[Heading] The youth … Must travel “Ode, Intimations of Immortality,” lines 71-72.
[Page77, line 1] autumn of ’89 Kipling arrived in Liverpool from New York on October 5, 1889, and was in London by October 7.
[Page 77, line 10] Mary Kingsley (1862-1900) ethnologist and traveller in Africa. Kipling published a brief memorial of her in the Journal of the African Society, October 25, 1932 (Sussex Edition, xxx). The meeting he refers to here could not have been in 1889; it must have been either in 1898-99 or 1899-1900: see John Shearman, “Mary Kingsley and Rudyard Kipling,” Kipling Journal, December 1987, p. 20.
[Page 78, line 14] Mowbray Morris Morris (1847-1911) edited Macmillan’s Magazine from 1885.
[Page 78, line 18] an Indian tale and some verses “The Incarnation of Krishna Mulvaney” and “The Ballad of the King’s Mercy.”
[Page 78, line 25] `this is none of I’ “The Little Woman and the Pedlar”: see the Oxford Dictionary of Nursery Rhymes, no. 535. Kipling also quotes it in “The Last of the Stories” in Abaft the Funnel (p. 311, lines 7-9), and also in the “Happy Ending” version of The Light that Failed, Chapter XIII.
[Page 78, line 26] editor of the St. James’s Gazette (Sir) Sidney Low (1857-1932); Kipling’s first contribution to the St. James’s Gazette was “The Comet of a Season,” November 21, 1889 (uncollected). He continued to contribute to it until 1892.
[Page 79, line 4] interview in a weekly paper Probably the interview published in the World, April 2, 1890, as part of the series called “Celebrities at Home.”
[Page 79, line 20] Villiers Street, Strand Embankment Chambers, Villiers Street, Strand, two rooms on the fifth floor. The building is now called Kipling House.
[Page 81, line 3] Lion and Mammoth Comiques As the leading male singers were called.
[Page 81, line 25] `Mary, pity Women’ Published in February 1894 (The Seven Seas).
[Page 81, line 28] Barrack-Room Ballads The series, in the Scots Observer, began with “Danny Deever,” February 22, 1890.
[Page 82, line 1] Henley William Ernest Henley (1849-1903), poet, critic, and editor, noted particularly for his encouragement of young authors. He edited several different periodicals in Scotland and England, notably the Scots Observer, renamed, after its migration from Edinburgh to London, the National Observer (1889-94). Kipling contributed to the National Observer and to the New Review, Henley’s last editorial project, largely out of loyalty to Henley.
[Page 82, line 4] restaurant off Leicester Square Solferino’s restaurant; others in the “happy company” included Charles Whibley, Herbert Stephen, and George Wyndham.

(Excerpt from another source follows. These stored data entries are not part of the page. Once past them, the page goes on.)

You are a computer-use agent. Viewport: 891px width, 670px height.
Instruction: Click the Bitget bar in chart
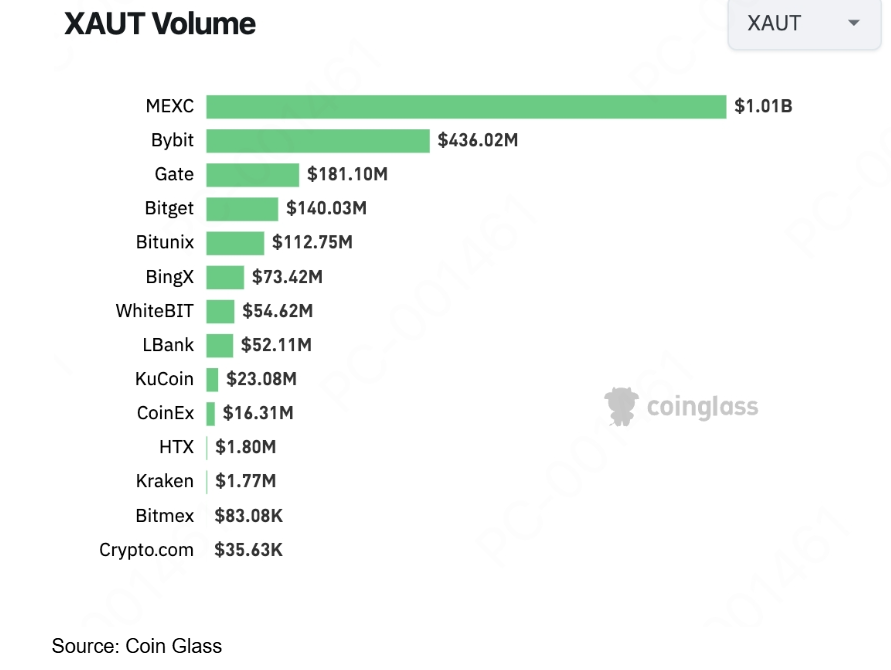pyautogui.click(x=242, y=209)
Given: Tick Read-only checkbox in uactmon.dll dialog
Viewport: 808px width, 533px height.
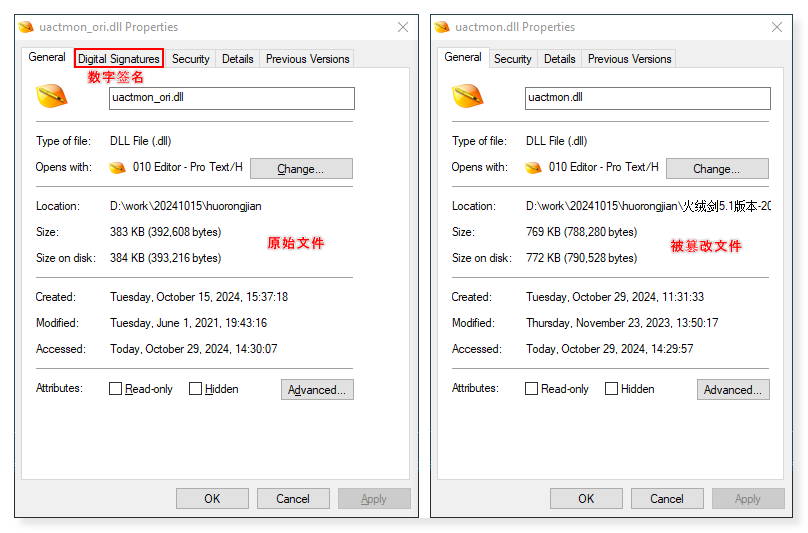Looking at the screenshot, I should [532, 389].
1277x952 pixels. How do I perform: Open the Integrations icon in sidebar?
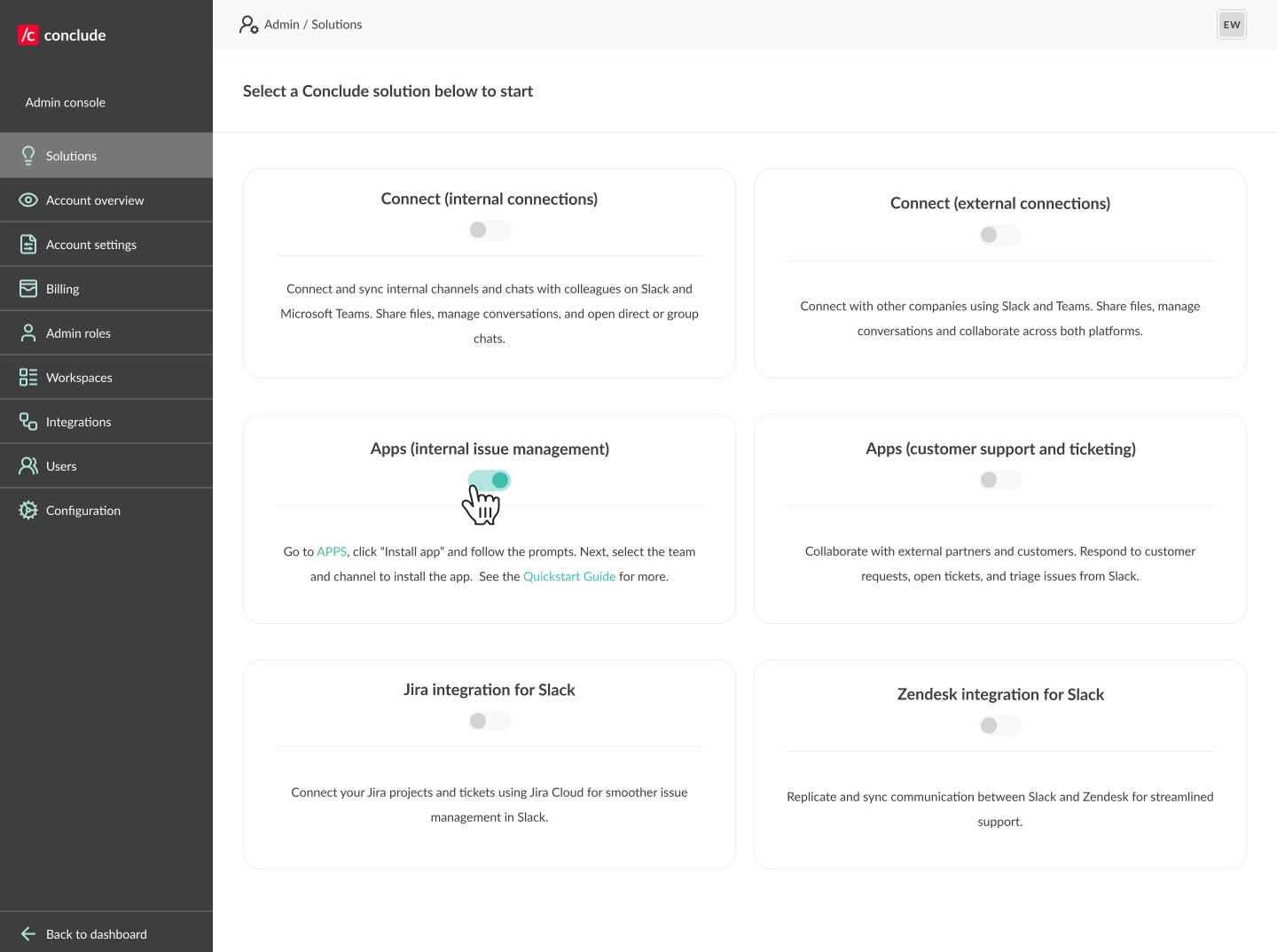coord(28,422)
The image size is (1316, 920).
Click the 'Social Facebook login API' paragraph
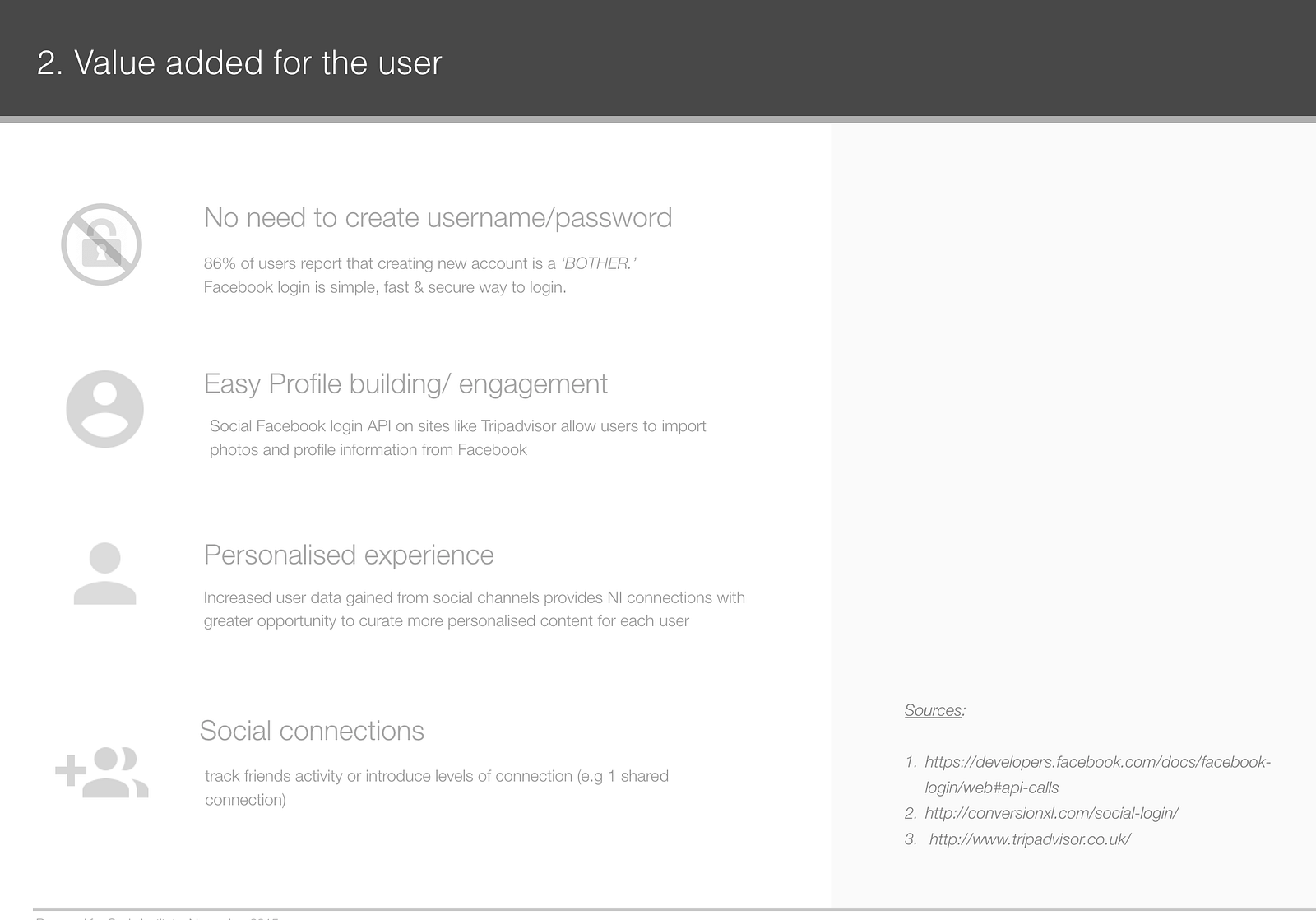point(457,426)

[Page 82, line 12] tiny book of Essays and Reviews Henley’s Views and Reviews … Literature, 1890.
[Page 82, line 27] Mr. Gladstone William Ewart Gladstone (1809-98), the embodiment of the Liberal Party in the nineteenth century, four times prime minister between 1868 and 1894.

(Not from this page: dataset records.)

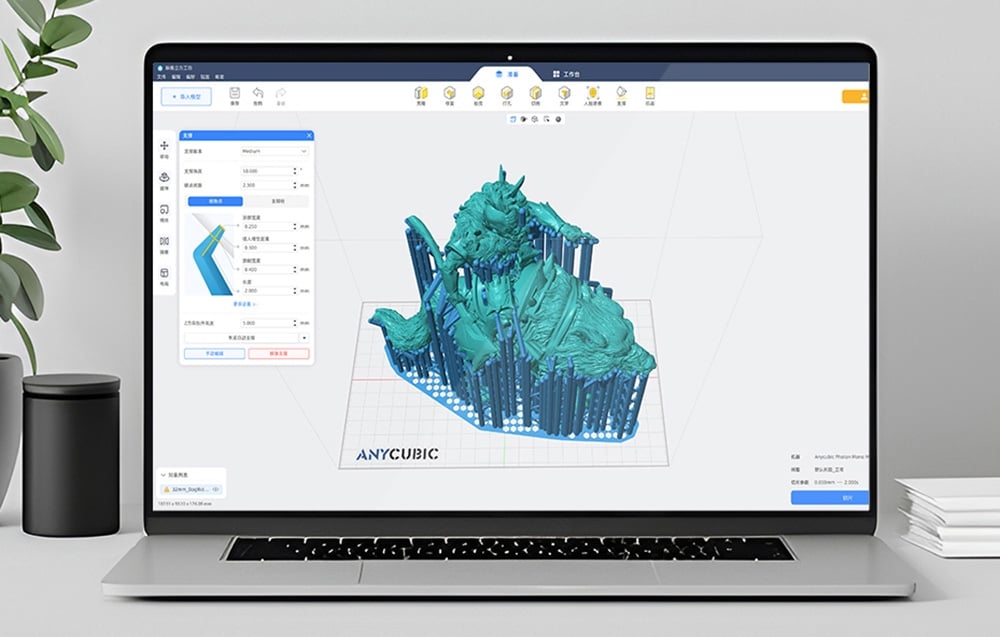Collapse the object list panel chevron
The width and height of the screenshot is (1000, 637).
pos(163,476)
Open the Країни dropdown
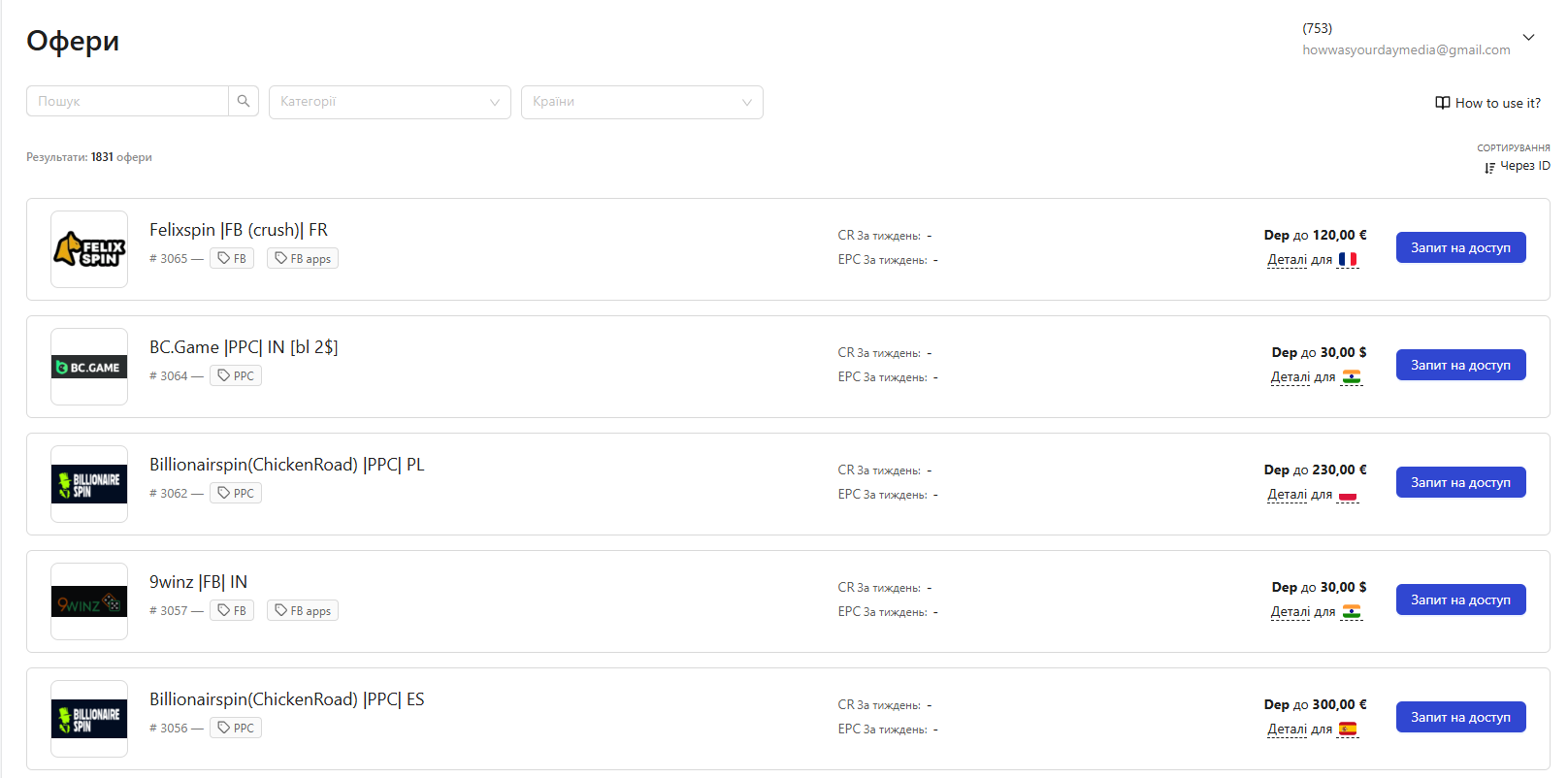This screenshot has width=1568, height=778. click(641, 102)
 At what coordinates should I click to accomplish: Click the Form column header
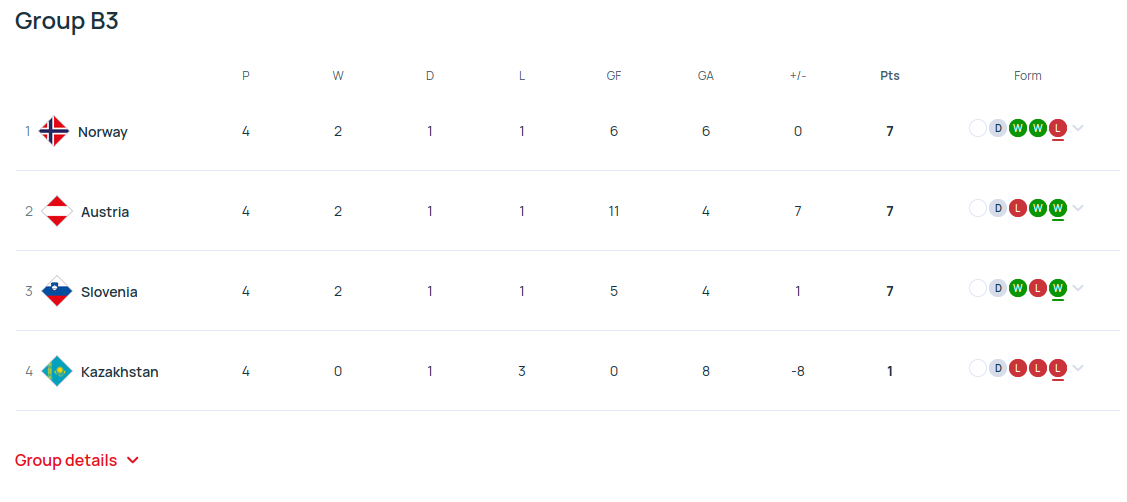click(x=1027, y=76)
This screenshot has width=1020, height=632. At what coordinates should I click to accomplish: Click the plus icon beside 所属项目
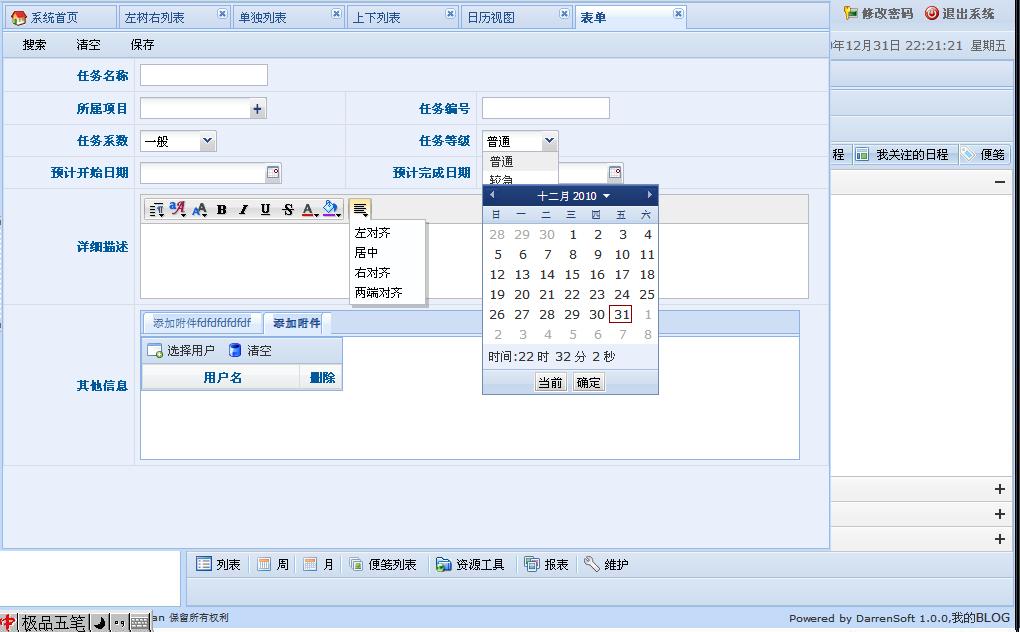257,109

[Page 83, line 3] whitewashed the whole crowd A special commission of the House of Commons appointed to inquire into charges that Charles Stewart Parnell, the Irish leader, had been implicated in the assassination of Lord Frederick Cavendish fully acquitted Parnell in a report of February 13, 1890.
[Page 83, line 8] Mr. Frank Harris Frank Harris (1856-1931), then editor of the Fortnightly Review, was an editor of ability, but notorious as a liar and lecher. Since Kipling had just published “One View of the Question” in the Fortnightly, it is likely that he had at least a slight acquaintance with Harris before the episode of “Cleared.” According to Herbert Stephen, Harris had Kipling’s “Cleared” set in type for publication but then backed out (“William Ernest Henley,” London Mercury, February 1926, p. 391), Harris’s own account of the episode is in his Contemporary Portraits: Second Series (New York, the author, 1919), pp. 48-50.
[Page 83, line 13] The Times quoted them in full I cannot find the verses in The Times.
[Page 83, line 17] elected a Member of the Savile Not until 1891, though Kipling was evidently free of the Club almost at once after his return to England. The Savile especially attracted literary men and artists. Its premises are now in Brook Street.
[Page 83, line 20] Hardy Thomas Hardy (1840-1928), novelist and poet.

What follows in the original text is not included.